En séjour à Kinshasa depuis plus d’un an, le président du conseil communal de Karisimbi, en ville de Goma, a déposé une lettre de dénonciation auprès du président de l’Assemblée nationale à l’occasion de la rentrée parlementaire.
Dans ce courrier, Cédric Tumusifu Badumba affirme être venu alerter sur l’installation d’une administration parallèle dans le secteur de l’enseignement, attribuée aux rebelles du M23.
Rappelant que l’EPST est apolitique, l’élu exprime sa crainte que les personnes en cours de nomination n’entravent la gestion des frais de fonctionnement des directions d’écoles financés par l’État.
« La mission de cette lettre est de dénoncer la mise en place d’une administration parallèle dans le secteur de l’enseignement. Nous savons que l’EPST est apolitique. Nous craignons que ces personnes, qui sont en train d’être nommées, ne musèlent les moyens de fonctionnement que l’État accorde aux directeurs », a-t-il déclaré.
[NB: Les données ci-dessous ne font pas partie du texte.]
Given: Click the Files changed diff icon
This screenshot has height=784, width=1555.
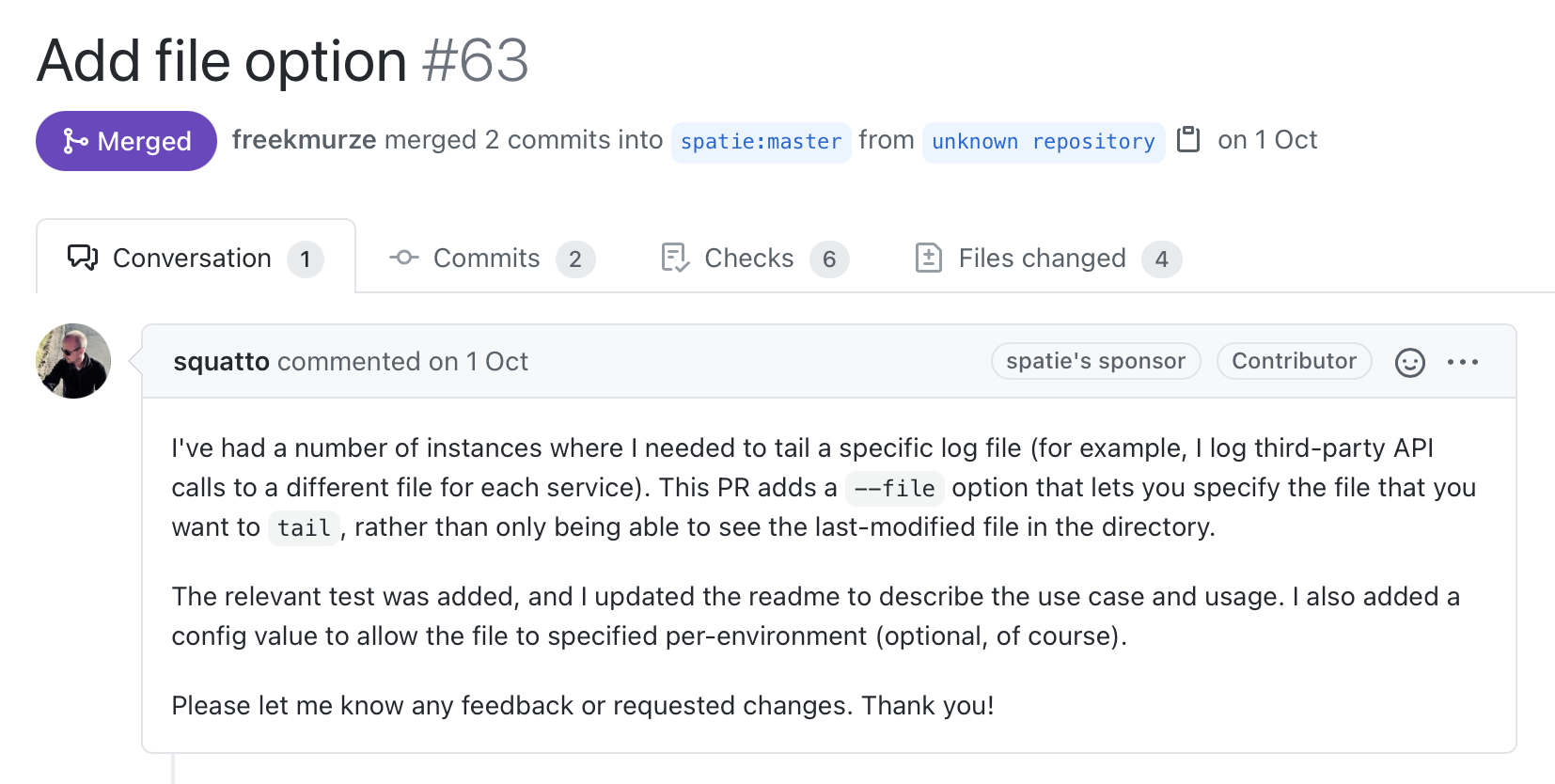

Tumusifu indique également avoir saisi l’UNICEF, l’UNESCO ainsi que le caucus des élus de Goma, et plus particulièrement ceux du Nord-Kivu, pour dénoncer cette administration parallèle.
Il affirme que ces responsables cherchent à neutraliser l’action des antennes de la DinacoPé, ont déjà commencé à procéder à des remplacements d’agents reconnus par l’État, à établir des listings et à élaborer des fiches de paie pour les enseignants.